* What to produce:
The lines to return are those from the line holding "The image size is (614, 614)." through the last line of the entries below, both included, written exactly and without pictures.

* Supplied records:

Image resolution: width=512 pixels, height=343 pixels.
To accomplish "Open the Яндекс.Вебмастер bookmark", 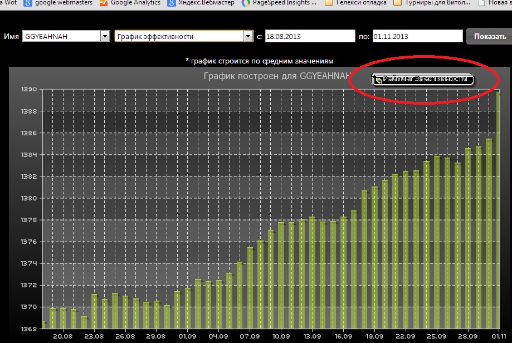I will [x=202, y=3].
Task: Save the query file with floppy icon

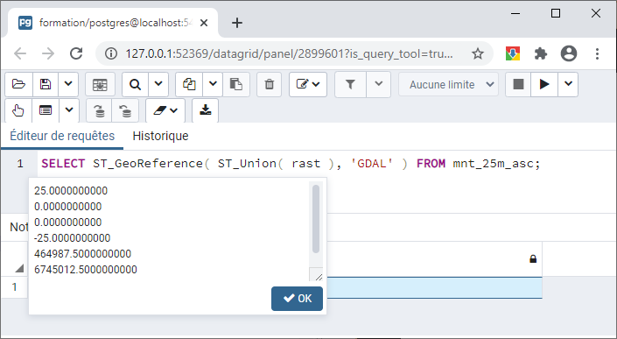Action: point(46,84)
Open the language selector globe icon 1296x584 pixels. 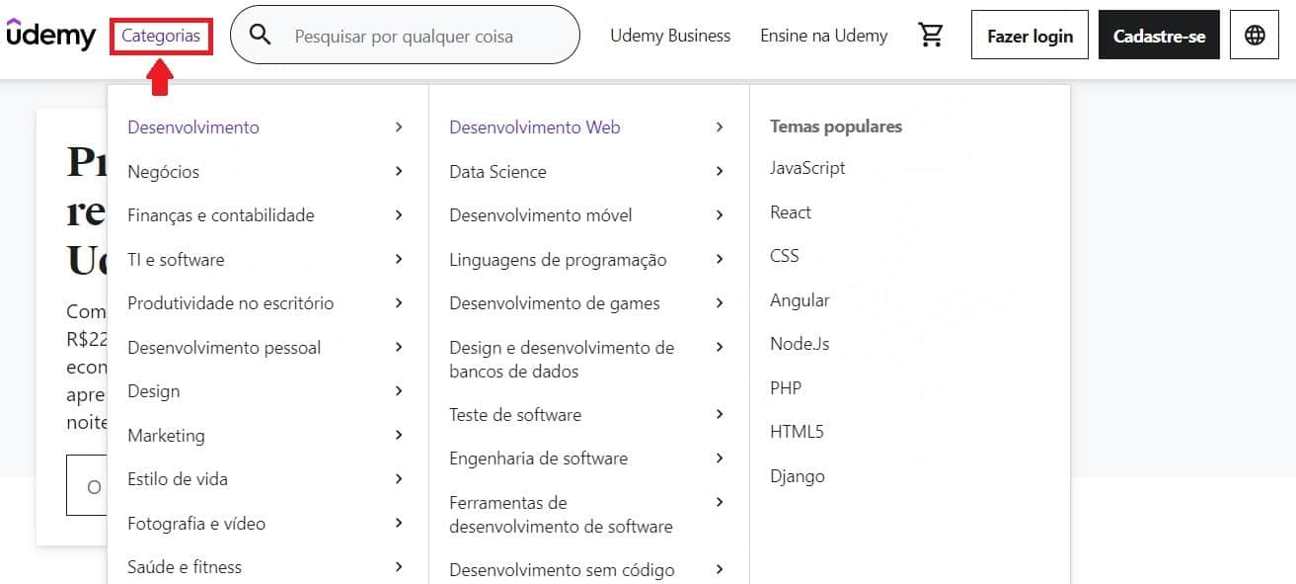pos(1254,35)
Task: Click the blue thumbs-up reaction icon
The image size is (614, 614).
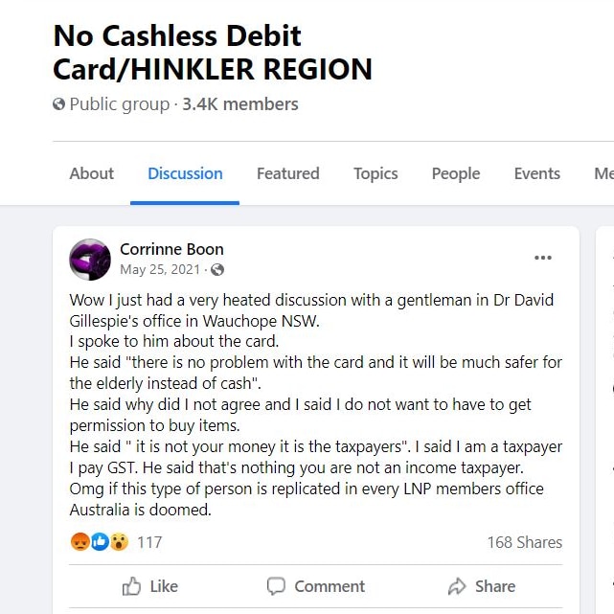Action: (x=100, y=542)
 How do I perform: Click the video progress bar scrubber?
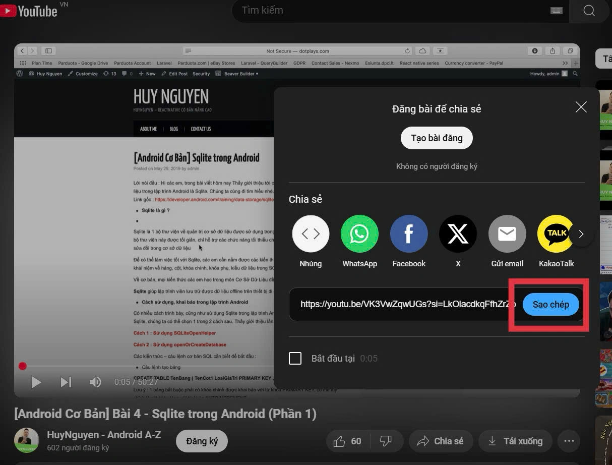coord(23,366)
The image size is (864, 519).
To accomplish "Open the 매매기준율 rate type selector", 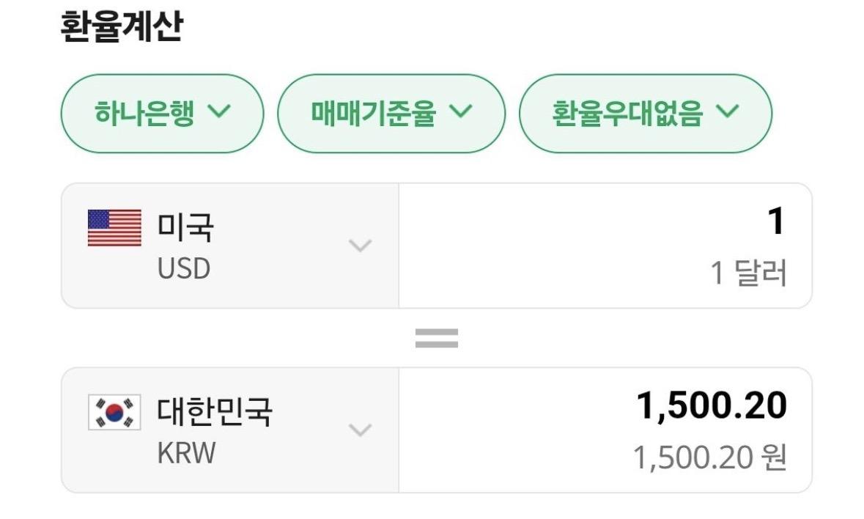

* Answer below:
The image size is (614, 614).
Action: (x=100, y=542)
 How do I perform: Click the video progress bar scrubber?
coord(23,366)
The image size is (864, 519).
To accomplish "Open the 매매기준율 rate type selector", 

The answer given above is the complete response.